Clarke, who has since introduced legislation seeking to zone out apartment buildings from his district, did not agree with the PRA’s decision. Four months after he asked the PRA to sell the lot, Koonce requested that the agency reject the PG Building Group proposal and take the land back off the market — a move that would almost certainly prolong vacancy.

“After reviewing the bid sheet with … staff, including Councilman Clarke, I am writing to inform you that our office finds all the proposals unacceptable,” Koonce wrote to the PRA, in early December 2018. “We would now like to consider a community use for the parcel.”

That “community use” would never materialize. Asked about Clarke’s objections to the apartment proposal, Roh said in April of this year that the market-rate units were too pricey, and that the developer had winnowed down the affordable-housing component to just four units.
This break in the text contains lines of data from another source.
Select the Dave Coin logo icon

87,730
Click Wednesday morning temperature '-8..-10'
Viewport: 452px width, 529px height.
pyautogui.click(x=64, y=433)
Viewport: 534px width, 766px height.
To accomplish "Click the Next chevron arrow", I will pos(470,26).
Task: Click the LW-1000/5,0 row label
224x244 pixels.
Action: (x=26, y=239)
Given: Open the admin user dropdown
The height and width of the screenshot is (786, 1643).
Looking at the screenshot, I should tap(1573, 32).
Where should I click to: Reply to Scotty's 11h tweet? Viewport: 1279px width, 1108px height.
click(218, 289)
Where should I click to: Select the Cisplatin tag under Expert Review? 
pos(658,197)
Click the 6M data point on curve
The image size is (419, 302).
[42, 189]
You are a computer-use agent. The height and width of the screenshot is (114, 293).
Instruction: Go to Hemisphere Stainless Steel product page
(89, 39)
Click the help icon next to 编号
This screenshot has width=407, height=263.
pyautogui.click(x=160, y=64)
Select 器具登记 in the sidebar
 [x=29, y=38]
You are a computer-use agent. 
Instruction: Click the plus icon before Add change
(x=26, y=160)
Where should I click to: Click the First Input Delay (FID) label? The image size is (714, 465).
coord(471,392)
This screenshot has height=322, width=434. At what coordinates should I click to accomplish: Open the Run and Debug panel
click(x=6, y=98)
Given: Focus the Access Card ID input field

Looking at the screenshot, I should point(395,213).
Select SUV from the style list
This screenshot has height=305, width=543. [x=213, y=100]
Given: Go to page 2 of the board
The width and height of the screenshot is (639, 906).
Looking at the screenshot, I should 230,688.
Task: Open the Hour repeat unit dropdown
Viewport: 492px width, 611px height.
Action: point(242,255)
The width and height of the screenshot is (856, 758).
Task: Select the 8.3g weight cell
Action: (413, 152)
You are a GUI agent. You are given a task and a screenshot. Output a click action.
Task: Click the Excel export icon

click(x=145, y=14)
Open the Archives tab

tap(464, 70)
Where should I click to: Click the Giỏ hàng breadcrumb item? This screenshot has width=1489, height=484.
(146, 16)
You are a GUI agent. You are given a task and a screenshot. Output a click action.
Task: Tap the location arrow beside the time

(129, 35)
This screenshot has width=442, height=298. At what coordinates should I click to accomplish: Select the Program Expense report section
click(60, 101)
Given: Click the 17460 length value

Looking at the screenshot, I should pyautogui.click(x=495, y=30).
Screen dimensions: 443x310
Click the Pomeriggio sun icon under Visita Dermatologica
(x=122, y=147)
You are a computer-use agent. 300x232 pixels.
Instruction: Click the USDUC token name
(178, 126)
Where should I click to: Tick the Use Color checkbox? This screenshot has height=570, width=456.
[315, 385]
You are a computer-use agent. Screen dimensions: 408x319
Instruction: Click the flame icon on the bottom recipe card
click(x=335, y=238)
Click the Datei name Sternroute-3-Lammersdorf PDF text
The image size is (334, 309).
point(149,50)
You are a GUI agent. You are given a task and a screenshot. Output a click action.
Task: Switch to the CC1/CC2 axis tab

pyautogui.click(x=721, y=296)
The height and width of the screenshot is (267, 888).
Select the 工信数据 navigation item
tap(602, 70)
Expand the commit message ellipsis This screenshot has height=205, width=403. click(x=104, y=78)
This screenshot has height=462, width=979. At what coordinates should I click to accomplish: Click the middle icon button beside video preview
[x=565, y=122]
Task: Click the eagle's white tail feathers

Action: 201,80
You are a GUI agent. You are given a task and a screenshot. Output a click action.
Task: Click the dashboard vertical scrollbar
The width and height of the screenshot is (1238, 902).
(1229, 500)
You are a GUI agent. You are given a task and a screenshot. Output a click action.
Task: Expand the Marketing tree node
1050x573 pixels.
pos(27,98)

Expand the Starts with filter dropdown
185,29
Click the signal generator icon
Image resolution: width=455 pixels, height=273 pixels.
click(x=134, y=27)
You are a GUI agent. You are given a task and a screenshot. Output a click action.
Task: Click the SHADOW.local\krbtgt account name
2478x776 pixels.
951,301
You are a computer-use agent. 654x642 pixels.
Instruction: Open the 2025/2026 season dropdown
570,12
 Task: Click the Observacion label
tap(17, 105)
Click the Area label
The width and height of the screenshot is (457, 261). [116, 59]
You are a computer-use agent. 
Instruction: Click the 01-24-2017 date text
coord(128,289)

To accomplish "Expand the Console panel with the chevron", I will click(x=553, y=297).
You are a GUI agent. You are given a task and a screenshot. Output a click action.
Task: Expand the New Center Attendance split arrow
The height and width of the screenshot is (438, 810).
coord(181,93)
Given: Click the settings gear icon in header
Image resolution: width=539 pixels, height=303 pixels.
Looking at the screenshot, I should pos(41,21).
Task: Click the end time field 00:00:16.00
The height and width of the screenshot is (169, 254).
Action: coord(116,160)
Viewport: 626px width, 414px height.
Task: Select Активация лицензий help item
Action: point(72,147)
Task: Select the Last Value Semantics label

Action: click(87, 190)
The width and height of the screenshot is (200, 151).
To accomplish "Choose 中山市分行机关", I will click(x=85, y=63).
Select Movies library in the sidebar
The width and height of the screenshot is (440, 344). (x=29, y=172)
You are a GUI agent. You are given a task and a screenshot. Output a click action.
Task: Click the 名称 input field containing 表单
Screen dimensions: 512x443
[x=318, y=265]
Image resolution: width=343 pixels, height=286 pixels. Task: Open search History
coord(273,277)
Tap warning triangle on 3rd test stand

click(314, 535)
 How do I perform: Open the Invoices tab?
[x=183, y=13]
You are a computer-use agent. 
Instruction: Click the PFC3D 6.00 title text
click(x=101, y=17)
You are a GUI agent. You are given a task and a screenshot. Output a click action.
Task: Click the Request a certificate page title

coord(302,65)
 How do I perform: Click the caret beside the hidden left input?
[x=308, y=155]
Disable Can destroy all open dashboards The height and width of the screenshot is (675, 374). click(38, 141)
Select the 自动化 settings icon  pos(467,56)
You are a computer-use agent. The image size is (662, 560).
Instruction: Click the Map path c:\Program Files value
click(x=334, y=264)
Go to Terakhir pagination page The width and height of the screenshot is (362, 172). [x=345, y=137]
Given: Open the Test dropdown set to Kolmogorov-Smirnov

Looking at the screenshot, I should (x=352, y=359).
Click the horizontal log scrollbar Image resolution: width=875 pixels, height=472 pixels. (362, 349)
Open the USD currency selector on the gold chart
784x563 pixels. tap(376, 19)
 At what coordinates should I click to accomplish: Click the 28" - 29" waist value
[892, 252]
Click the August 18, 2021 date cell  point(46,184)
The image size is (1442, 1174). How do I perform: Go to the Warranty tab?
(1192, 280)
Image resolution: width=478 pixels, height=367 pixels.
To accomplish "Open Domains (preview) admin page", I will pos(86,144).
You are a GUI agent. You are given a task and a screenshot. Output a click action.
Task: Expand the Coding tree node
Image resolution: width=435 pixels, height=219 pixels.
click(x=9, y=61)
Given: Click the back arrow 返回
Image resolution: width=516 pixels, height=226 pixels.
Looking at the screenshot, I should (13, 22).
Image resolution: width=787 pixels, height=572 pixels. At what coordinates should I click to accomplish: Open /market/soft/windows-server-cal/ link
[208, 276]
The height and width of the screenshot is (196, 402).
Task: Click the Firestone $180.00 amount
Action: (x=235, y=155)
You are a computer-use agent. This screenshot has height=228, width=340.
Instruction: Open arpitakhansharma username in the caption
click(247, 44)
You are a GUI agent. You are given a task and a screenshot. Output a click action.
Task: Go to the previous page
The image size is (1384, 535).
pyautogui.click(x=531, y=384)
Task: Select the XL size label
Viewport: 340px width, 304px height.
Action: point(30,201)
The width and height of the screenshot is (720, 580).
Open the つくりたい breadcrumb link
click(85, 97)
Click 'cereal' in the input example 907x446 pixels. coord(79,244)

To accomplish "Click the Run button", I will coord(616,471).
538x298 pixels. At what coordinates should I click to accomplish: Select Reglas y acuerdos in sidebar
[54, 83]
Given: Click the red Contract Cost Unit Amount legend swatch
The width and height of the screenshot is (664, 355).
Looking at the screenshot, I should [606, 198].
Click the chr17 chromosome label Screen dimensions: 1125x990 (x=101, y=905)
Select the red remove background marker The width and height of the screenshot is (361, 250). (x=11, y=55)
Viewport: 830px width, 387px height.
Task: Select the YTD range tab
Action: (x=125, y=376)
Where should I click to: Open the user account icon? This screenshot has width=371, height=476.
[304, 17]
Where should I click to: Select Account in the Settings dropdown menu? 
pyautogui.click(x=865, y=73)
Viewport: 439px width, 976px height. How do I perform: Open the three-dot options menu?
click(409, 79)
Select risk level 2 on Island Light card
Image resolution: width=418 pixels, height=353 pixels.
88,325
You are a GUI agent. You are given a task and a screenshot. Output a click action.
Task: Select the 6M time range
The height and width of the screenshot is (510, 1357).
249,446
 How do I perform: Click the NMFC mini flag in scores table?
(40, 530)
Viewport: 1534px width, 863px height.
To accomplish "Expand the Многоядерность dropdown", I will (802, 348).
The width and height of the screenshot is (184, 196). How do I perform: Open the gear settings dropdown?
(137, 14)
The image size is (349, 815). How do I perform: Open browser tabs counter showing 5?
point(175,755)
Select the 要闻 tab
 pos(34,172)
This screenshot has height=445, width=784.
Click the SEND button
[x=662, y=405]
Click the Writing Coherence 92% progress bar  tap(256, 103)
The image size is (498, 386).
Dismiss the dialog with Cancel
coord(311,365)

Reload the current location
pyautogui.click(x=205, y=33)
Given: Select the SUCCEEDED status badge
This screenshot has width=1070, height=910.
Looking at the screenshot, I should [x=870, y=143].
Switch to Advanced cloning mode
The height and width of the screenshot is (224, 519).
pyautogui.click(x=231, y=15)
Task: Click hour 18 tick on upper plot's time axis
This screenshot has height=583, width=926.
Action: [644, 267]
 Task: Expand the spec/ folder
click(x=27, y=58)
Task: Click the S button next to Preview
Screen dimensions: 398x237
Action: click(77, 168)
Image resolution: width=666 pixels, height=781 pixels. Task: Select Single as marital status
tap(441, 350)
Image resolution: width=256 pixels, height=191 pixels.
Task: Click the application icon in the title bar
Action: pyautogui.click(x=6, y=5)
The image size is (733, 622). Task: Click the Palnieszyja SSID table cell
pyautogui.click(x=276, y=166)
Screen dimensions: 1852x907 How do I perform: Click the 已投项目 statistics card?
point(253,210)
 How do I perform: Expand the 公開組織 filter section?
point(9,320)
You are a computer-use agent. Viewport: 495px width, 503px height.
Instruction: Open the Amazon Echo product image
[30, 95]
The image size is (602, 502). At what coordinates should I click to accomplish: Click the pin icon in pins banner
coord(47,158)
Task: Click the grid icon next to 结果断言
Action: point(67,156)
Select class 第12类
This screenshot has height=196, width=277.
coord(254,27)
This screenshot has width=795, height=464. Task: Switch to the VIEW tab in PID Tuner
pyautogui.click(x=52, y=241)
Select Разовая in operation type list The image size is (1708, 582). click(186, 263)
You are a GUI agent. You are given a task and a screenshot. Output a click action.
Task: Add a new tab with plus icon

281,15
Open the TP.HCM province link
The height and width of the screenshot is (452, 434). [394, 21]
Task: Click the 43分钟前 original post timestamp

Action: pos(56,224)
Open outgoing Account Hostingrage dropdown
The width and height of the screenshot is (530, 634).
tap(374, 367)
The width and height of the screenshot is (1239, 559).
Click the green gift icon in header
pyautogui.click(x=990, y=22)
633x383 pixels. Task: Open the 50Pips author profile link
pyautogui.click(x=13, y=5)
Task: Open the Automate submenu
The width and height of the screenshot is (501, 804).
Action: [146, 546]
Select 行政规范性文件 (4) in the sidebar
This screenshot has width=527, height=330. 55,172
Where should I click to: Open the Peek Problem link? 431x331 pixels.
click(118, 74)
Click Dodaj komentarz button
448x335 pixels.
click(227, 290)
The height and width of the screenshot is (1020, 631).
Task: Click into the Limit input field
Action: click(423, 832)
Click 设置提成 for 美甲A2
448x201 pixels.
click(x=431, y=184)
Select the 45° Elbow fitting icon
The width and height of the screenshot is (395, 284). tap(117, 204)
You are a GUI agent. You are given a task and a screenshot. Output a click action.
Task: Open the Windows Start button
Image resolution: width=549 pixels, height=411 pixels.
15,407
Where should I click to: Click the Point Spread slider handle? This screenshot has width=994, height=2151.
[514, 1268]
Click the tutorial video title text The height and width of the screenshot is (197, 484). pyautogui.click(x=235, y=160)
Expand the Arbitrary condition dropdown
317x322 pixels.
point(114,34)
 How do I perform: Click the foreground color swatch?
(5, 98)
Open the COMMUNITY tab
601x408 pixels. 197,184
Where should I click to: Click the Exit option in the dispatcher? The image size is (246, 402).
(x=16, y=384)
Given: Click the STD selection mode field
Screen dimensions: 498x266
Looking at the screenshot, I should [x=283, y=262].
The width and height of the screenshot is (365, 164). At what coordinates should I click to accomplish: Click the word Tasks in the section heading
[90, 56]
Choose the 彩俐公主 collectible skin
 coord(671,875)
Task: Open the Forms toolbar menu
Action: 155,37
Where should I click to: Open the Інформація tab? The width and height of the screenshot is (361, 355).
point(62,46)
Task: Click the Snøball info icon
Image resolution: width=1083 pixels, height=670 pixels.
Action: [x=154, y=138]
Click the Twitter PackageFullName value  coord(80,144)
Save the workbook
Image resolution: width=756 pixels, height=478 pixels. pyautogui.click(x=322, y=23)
But, she said, Clarke’s office’s primary concern was the absence of “community retail.”

“The developer was proposing mostly market-rate units unaffordable to near residents without offering much to the community in return,” Roh said in an email. “If you have a public park with no near business where people can get a cold beverage on a hot day, you want to see properties marketed for potential use for a convenience store.”

Tom Peters, owner of PG Building Group, said no one ever relayed Clarke’s interest in a retail use to him. Paul Chrystie, a spokesman for the PRA, said Clarke only mentioned this preference in April of this year, after he requested that the city kill the PG Building proposal and relist the lot a second time. The parcel remains zoned for housing.

A changing story from Clarke’s office

Sedgley Plaza shopping Center at Ridge and Sedgley avenues, where Philadelphia City Council President Darrell Clarke has an office. (Emma Lee/WHYY)

Roh has maintained, on several occasions, that the office was unaware even of Adeokun’s interest in building a strip mall on this land.

“Our office was told that the top-scoring proposal was worth consideration,” she said. “Only the top-scoring response was discussed with Mike Koonce.”

But Koonce’s emails with Snyder seem to contradict this account. The lawyer also said that he had obtained support from Clarke’s office for the retail plaza proposal.

“I don’t know how formal it ended up being, but we were told to get a letter of recommendation from them,” Snyder said.

At a June Council meeting, Clarke acknowledged that he did, in fact, know about Adedokun’s interest in the land. But after the meeting, Clarke returned to his chambers and refused to answer any further questions about the development proposal.

Roh later clarified that Clarke had meant to say that he had only become aware of the developer through inquiries from PlanPhilly. But in a final email, Roh revised that story.

“Council President had awareness of this person as someone who is interested in redeveloping properties in the district,” she wrote. “But again, there is no connection between his interest in PRA properties and Public Property’s district office lease with him as far as the Council President is aware.”

Council members sometimes defend their involvement in city land sales by asserting that they are representing the community and ensuring that land heads toward equitable uses. But Rodriguez said the loss of an equitable use — affordable housing — in favor of a murky sale to a strip-mall developer raised questions about a district council members ability to serve this singular role.

She suggested the deference given to council members could be better diffused among neighborhood groups — like the registered community organizations (RCOs) that already weigh in on zoning issues — and professional planners.

“We could be using the things that are already here. We could build that into the RCO process and take the power away from the councilman,” she said. “It needs to be distributed between a couple of agencies and multiple people so there is no sole person in charge of land deals in the city.”


Correction: The article published on June 10, 2019 referred to an email sent by a Clarke staffer about the RFP for the Diamond Street lot. The article was corrected on June 20, 2019 to note that the email was a forwarded public announcement of the RFP. It was sent four days after the PRA sent an email blast about the RFP.